Disc Medicine said on Tuesday it will pursue a traditional U.S. approval pathway for its rare disease drug after the Food and Drug Administration declined to approve the treatment under a new fast-track review program. Shares of the company were up nearly 15%.

Bitopertin was being reviewed under the FDA's "national priority voucher" program, which fast-tracks the process to one to two months from the typical 10-12 months. The drug was being reviewed under the accelerated approval pathway, in which the FDA evaluates whether changes in a biomarker is reasonably likely to predict clinical benefit.

FDA reviewers pushed back review of bitopertin by two weeks on concerns about trial data and the drug's risk for abuse.
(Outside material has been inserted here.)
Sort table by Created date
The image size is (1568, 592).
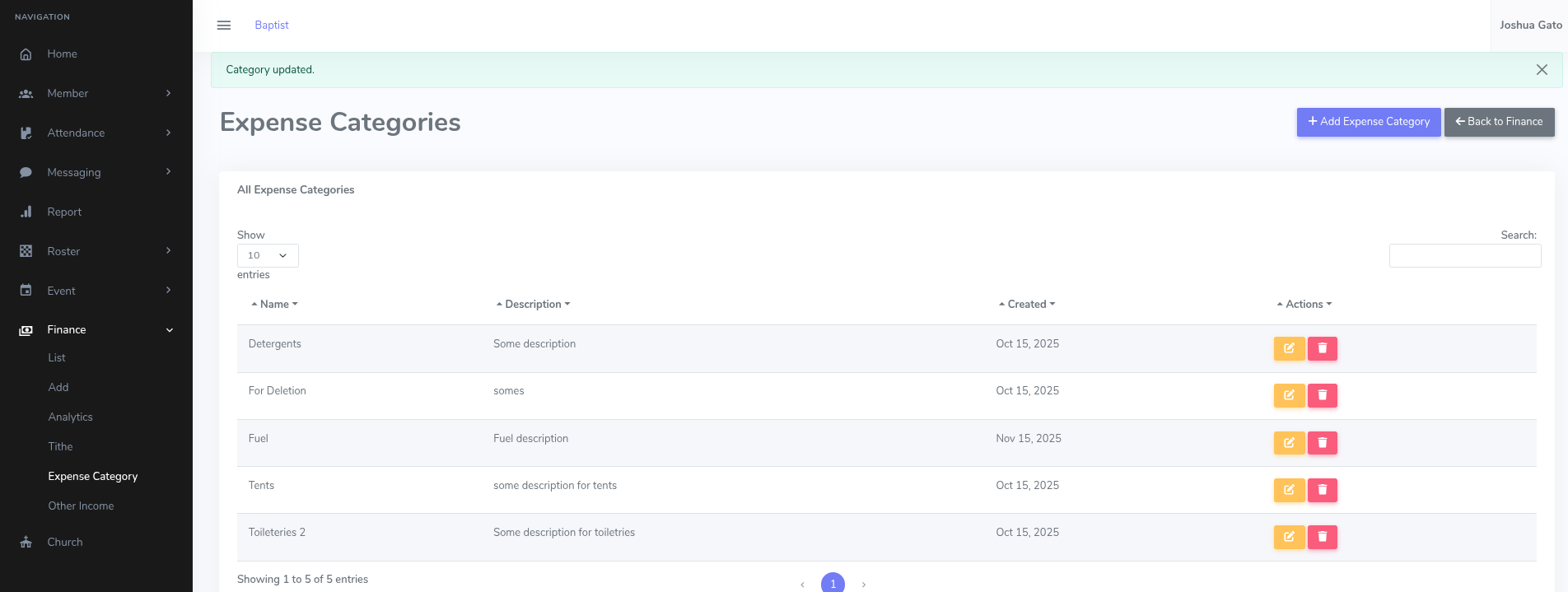pyautogui.click(x=1026, y=304)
Disc was testing bitopertin as a treatment for erythropoietic protoporphyria, a blood disorder that makes patients extremely sensitive to sunlight.

The CEO said he expects a potential decision on traditional approval around mid-2027. Most companies seek traditional approval from the agency, which typically leads to higher use and better insurance coverage.

While the policy debate around accelerated approval has been going on for years, "recent decisions have indicated an increasingly stringent approach to this question of when an accelerated approval is appropriate," the CEO said.

The company expects late-stage data on the drug in the fourth quarter this year, but modifying the trial "is not on the menu right now," he added.

The CEO said that "there was no obvious skepticism apparent in information requests as we went along" and added that the first indication of potential challenges came from media leaks, which he said were unexpected.